In short, until the arrival of a certain Jurgen Klopp in 2015, the 1987/88 Liverpool team in which Barnes was such an influential figure, was arguably one of Liverpool’s greatest ever sides, and when you think of the success the Reds have had down the years, that’s quite an achievement.
Barnes’ Liverpool career couldn’t have got off to a more scintillating start. He was challenging stereotypes off the field and winning a whole new army of admirers on it. As the 1988/89 season got underway his life as a footballer had never been better.
After spending a few months living above a dental practice within earshot of the Kop, Barnes had now moved into a home more suited to that of a footballing superstar. He had actually only decided to move after the club informed him in writing that it wasn’t befitting a Liverpool player to live in such a neighbourhood.
There’s a sense of everything in life being carefree and simple for Barnes. Life was good, the football was better and Barnes was having the time of his life.

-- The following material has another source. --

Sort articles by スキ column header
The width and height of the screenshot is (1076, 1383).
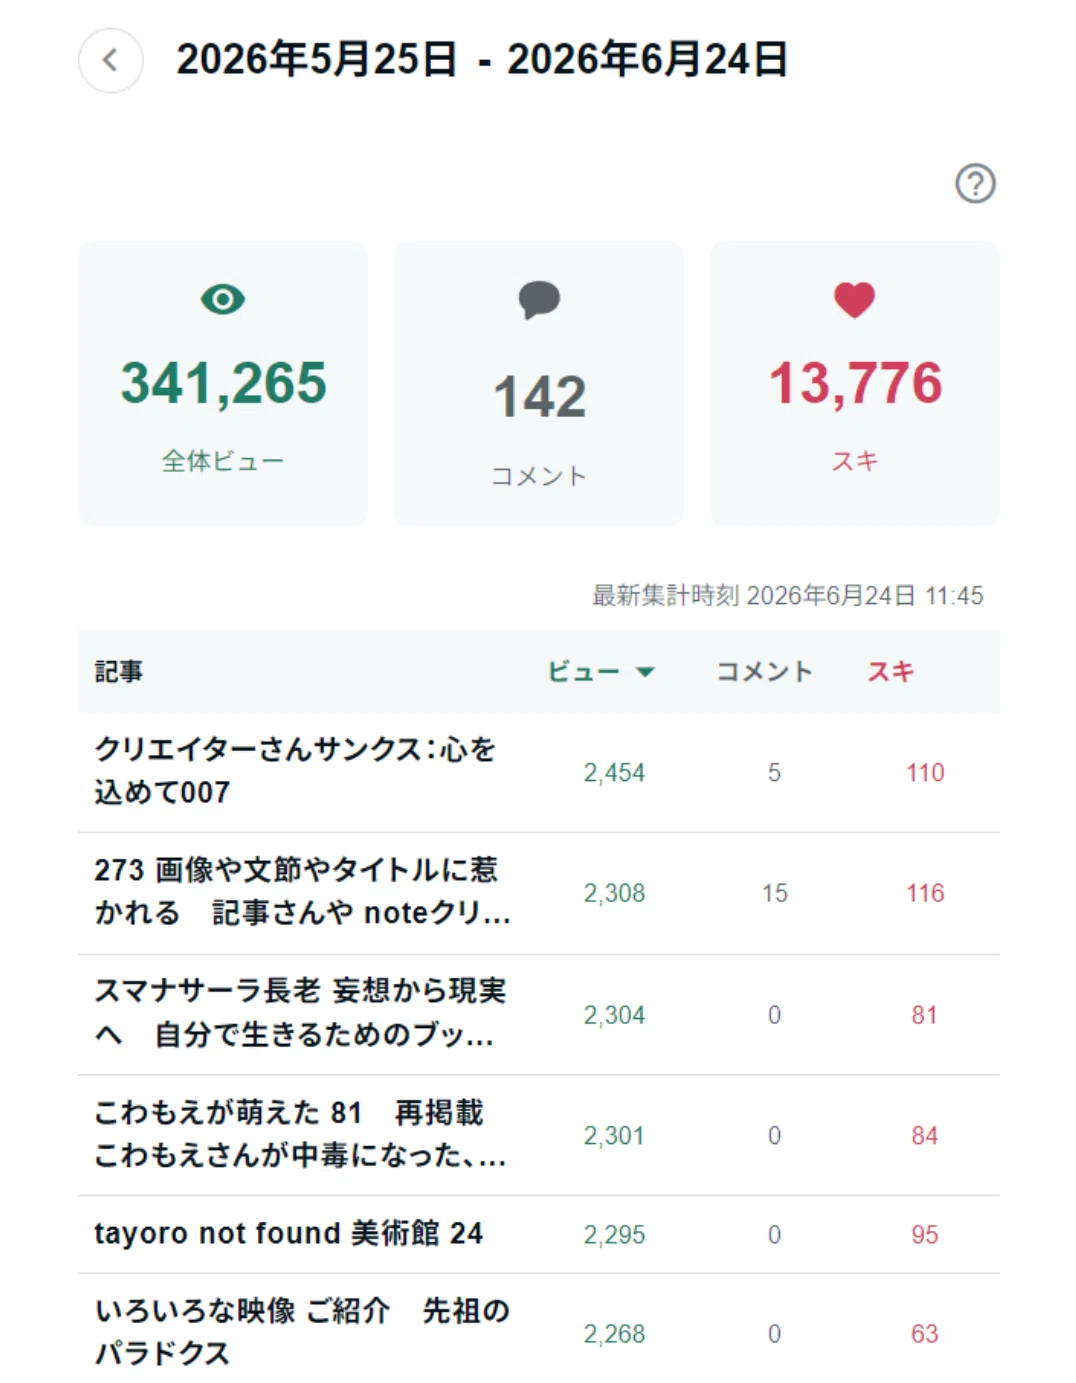(x=890, y=672)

Of course, this would prove to be the calm before a terrible storm.
On April 15, 1989, at Hillsborough, what should have been a glorious day of FA Cup semi-final football changed the lives of everyone connected with Liverpool Football Club, forever.

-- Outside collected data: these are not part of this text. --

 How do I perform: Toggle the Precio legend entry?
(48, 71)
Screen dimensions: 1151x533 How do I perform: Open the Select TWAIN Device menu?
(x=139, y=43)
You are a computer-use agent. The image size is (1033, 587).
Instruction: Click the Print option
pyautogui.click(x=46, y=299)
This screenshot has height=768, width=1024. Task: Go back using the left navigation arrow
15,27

Barnes was on the pitch and setting up for a corner when he noticed people in distress. He would later recall waiting in the dressing room and expecting the game to get back underway, before the news of fatalities filtered through, and the horror set in.
It’s now well known that the first-team players and management rolled their sleeves up in the aftermath of the disaster. They became counsellors, attended funerals and visited fans in hospital, and Barnes would be at the forefront of all that.

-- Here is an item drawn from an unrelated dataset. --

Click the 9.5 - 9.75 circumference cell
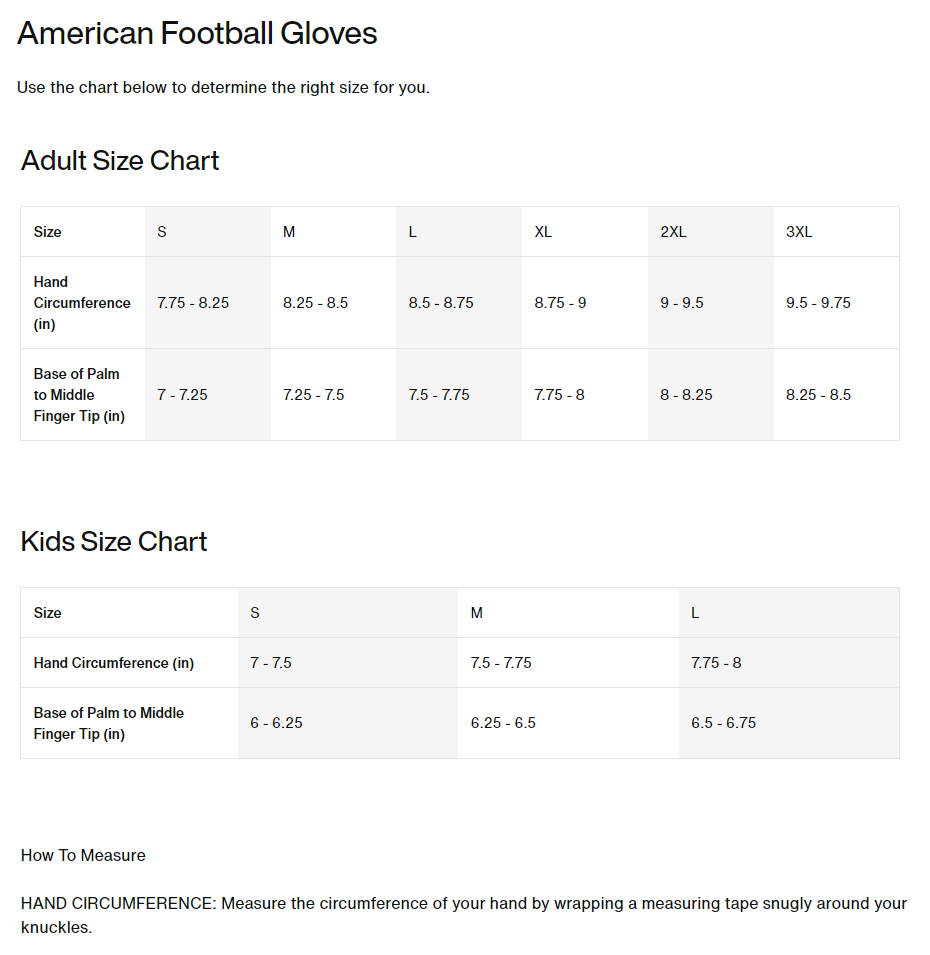 click(836, 303)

His experiences at Hillsborough, and his work in the aftermath, coupled with a period of great success on the football field have cemented the relationship between Barnes, generations of Liverpool supporters and the people of Merseyside.
He would play an incredible 407 times for the club, scoring 108 times. In a space of just eight years, between 1987 and 1995, he would claim two league titles, an FA Cup and a League Cup. In addition, he would be named PFA Player of the Year and twice be crowned FWA Footballer of the Year. But for a post-Heysel European football ban, he would surely have lit up European football too.
Liverpool’s demise and Dalglish’s shock resignation at the beginning of the 1990s would see the trophies dry up for Barnes. However, the affection with which he is regarded by Liverpool fans never has. And the feeling is mutual.
Barnes maintains a home on Merseyside to this day, and when asked about his enduring bond with the area, this was his reply:
“The people. I like the people. They’re down to earth, they’re humble. It was the same with the players of the past. You couldn’t come to Liverpool with a superstar mentality, or believe you were better than anyone else in the team, or in the city. And I liked that.
“I like the fact that people don’t look up to you like you’re a god. They treat you like a normal person and I like to think that I am a normal person. For me, I want a normal life and life in Liverpool and Merseyside is a normal life. I want my children to be brought up in that environment.”
After finishing his Anfield career in 1997, Barnes would spend two years at Newcastle, before ending his playing career at Charlton. He would eventually hang up his boots in 1999, boasting a career of 586 top-flight games and 155 goals, as well as being capped 79 times for his country.
Barnes would enjoy spells in management at Celtic, Jamaica and Tranmere Rovers. However, he will forever be remembered by those blessed to have seen him live and in the flesh as poetry in motion, and one of the greatest players ever to grace Anfield.